Two years ago, the Savannah Morning News ran an article drawing attention to the phenomenon. The piece included a 1936 map of Savannah made by the Home Owners Loan Corporation (HOLC), a federal government agency whose redlining maps are the best-known – and now most notorious – example of the practice which became standard in the real estate industry until it was outlawed by the 1968 Fair Housing Act. Despite this legislation and the passage of a Community Reinvestment Act in 1977 which discourages banks from neglecting underserved areas, redlining has remained a persistent problem into our present day.
Unbeknownst until now, Savannah holds a unique place in the history of redlining as practiced by HOLC. My colleague, fellow historian LaDale Winling, and I noticed that Savannah’s map contained an anomaly: the only known Black neighborhood in the country that HOLC evaluators, working in the depths of the Great Depression, did not downgrade on the basis of race. How is this possible?
In its City Survey (1936-1940), HOLC rated the supposed investment-worthiness of neighborhoods in over 200 U.S. cities according to four grades, with associated colors and descriptions. In their scheme, “A” (green) neighborhoods were supposedly “best,” “B” (blue) neighborhoods were “still desirable,” “C” (yellow) neighborhoods were “definitely declining,” and “D” (red) neighborhoods were “hazardous” for mortgage lending – hence the term “redlining.” HOLC imagined that the people who typically lived in the areas they marked green – native-born, upper middle-class whites – would be most likely to repay their loans, compared to working class whites, immigrants, and people of color in the red areas.
However, upon investigating they found that in many cities, red neighborhoods actually had the lowest rates of default; in other words, their assumptions about mortgage “security” had no actual justification.
Virtually all of the hundreds of Black neighborhoods that HOLC surveyed received the “red” rating – even those with new or well-kept housing inhabited by professionals. But curiously, the agency rated one Black Savannah neighborhood “green” (as well as five more in several North Carolina cities “yellow”). This singular case was today’s Cuyler-Brownville Historic District, one of the earliest Savannah neighborhoods settled by freedpeople following the Civil War, and home to a number of eminent Black community institutions like the Florance Street School and Charity Hospital. According to HOLC’s assessment, “Property in this section is the most desirable negro home-owner residential property and the best type of negro lives in this section.”

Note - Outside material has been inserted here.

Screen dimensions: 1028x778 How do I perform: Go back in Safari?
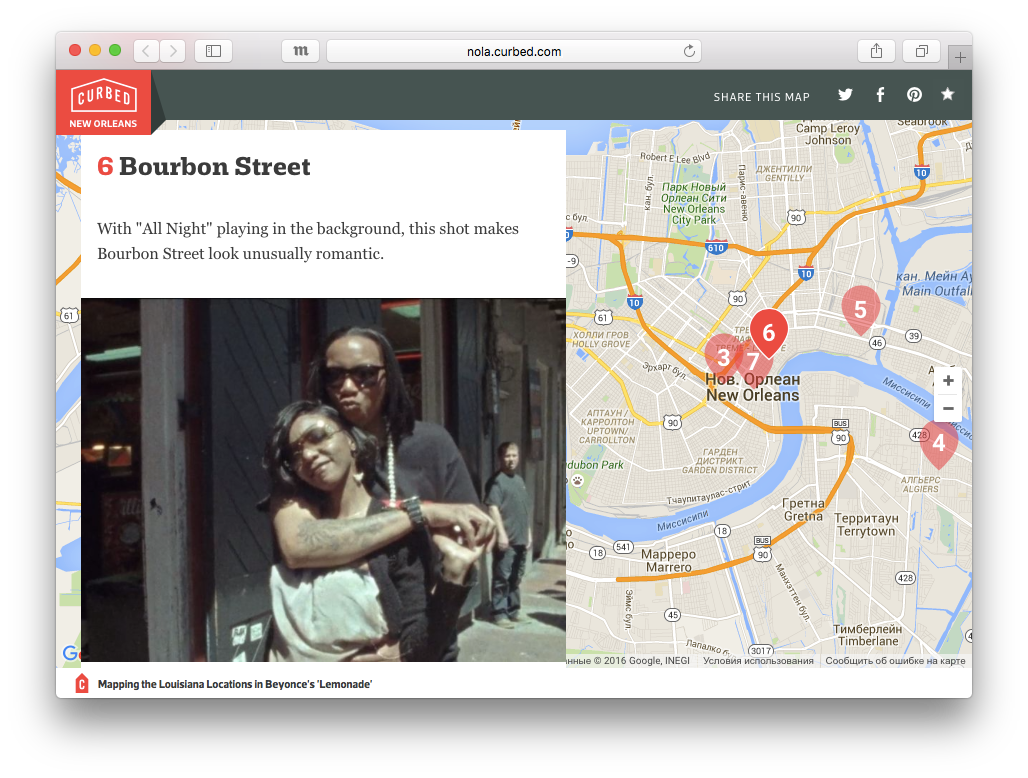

Putting this patronizing judgement to the side, the question remained as to why HOLC would have rated Cuyler-Brownville differently. As Winling and I explain in a new article, the green rating came at the behest of local lenders who insisted that mortgages in the area were a good risk. Into the 1920s, some white-owned banks extended financing to African Americans, typically on exploitative terms. In a pattern particularly common in Southern cities, profits came first.